Patient selection:
(1) NYHA functional classes I (2%), II (59%), III (39%)
(2) age 18 to 85 years with mean age 62.7 (+/- 9.7)
(3) ejection fraction < 45%, cardiothoracic ratio > 0.55 or pulmonary edema on chest X-ray
(4) Most patients were treated with ACE inhibitors and loop diuretics.
Risk factors:
(1) low standard deviation of all normal-to-normal RR intervals (SDNN), measured as described in Nolan (1998) and Task Force (1996), below median of 112 ms
(2) low serum sodium (below median of 140 mmol/L)

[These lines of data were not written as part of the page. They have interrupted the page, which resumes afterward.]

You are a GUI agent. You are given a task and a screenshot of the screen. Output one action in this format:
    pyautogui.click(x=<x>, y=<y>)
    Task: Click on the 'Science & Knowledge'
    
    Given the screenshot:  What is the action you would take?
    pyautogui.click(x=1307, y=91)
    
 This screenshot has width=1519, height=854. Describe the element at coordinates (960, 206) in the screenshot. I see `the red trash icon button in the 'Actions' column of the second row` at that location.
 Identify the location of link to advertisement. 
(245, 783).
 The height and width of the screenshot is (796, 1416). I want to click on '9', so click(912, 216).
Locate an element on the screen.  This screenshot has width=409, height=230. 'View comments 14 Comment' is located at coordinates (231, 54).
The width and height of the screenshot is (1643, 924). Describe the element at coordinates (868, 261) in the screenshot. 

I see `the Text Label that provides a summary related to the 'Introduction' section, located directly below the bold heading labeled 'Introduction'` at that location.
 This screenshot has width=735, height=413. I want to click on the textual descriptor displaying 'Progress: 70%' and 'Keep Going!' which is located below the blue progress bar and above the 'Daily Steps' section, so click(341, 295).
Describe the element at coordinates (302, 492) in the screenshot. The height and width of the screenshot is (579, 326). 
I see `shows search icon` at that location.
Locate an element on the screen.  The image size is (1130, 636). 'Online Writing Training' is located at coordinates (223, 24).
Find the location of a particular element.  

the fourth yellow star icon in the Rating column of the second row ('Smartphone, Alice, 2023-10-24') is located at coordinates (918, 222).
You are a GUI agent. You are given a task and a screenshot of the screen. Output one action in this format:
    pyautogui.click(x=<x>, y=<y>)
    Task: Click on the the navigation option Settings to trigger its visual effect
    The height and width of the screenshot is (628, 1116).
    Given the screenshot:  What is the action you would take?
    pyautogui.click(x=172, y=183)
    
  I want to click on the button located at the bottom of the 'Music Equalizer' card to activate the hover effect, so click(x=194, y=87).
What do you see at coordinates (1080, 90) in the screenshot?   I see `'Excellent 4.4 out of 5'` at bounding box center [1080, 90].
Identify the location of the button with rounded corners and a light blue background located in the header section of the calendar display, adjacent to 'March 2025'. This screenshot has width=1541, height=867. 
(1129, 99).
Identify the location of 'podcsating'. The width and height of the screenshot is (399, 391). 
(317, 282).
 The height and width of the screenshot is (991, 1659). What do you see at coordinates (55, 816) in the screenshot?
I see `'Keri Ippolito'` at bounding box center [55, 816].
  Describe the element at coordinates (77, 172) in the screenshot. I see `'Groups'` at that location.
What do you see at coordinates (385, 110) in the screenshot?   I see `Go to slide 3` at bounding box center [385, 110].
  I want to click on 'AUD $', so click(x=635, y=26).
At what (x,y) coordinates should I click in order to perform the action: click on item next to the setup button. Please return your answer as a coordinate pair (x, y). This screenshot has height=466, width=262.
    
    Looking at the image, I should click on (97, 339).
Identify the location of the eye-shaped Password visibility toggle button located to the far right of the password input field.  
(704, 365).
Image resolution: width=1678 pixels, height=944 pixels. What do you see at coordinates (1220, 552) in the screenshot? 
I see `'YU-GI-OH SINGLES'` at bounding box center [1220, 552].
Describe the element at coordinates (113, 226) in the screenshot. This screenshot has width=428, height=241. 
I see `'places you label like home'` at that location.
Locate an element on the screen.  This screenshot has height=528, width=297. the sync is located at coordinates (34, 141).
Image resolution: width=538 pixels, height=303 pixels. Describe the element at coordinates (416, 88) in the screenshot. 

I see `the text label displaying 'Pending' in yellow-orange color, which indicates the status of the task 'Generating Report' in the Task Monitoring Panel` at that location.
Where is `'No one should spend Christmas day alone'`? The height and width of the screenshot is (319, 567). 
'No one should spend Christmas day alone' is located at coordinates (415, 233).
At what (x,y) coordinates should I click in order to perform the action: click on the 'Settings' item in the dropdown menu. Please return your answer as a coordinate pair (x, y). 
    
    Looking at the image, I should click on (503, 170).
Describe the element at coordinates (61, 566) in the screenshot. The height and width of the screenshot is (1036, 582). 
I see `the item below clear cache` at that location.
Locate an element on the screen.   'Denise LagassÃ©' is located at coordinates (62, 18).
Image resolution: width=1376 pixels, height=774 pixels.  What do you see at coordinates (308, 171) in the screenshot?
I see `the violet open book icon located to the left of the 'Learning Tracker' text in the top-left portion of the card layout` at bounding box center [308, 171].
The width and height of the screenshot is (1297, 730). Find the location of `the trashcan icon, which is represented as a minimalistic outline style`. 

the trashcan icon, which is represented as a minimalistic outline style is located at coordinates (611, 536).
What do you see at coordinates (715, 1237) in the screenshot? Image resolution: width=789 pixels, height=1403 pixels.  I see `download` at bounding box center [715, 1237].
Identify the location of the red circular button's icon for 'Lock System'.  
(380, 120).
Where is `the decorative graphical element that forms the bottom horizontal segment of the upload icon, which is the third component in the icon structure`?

(3) increased serum creatinine (above median of 111 µmol/L)
Risk Factor |
Hazard Ratio |
95% CI |
p value |
SDDN 10% decrease |
1.06 |
1.01 – 1.12 |
0.012 |
sodium 2 mmol/L decrease |
1.22 |
1.08 – 1.38 |
< 0.001 |
creatinine 10 µmol/L increase |
1.14 |
1.09 – 1.19 |
0.001 |
The presence of one or more of these risk factors in a patient with heart failure indicates a patient at increased risk of progressive disease.
NOTES:
(1) I could not find a risk score showing a change in risk as the number of risk factors increased. Since the risk factors are independent I assume that the risk is additive.
(2) The number of NYHA class I is small while number of class III is significant.
(3) Transportability of score might require some slight modification of cut-off values. Sodium and creatinine tend to show good agreement between methods, although this would need to be checked.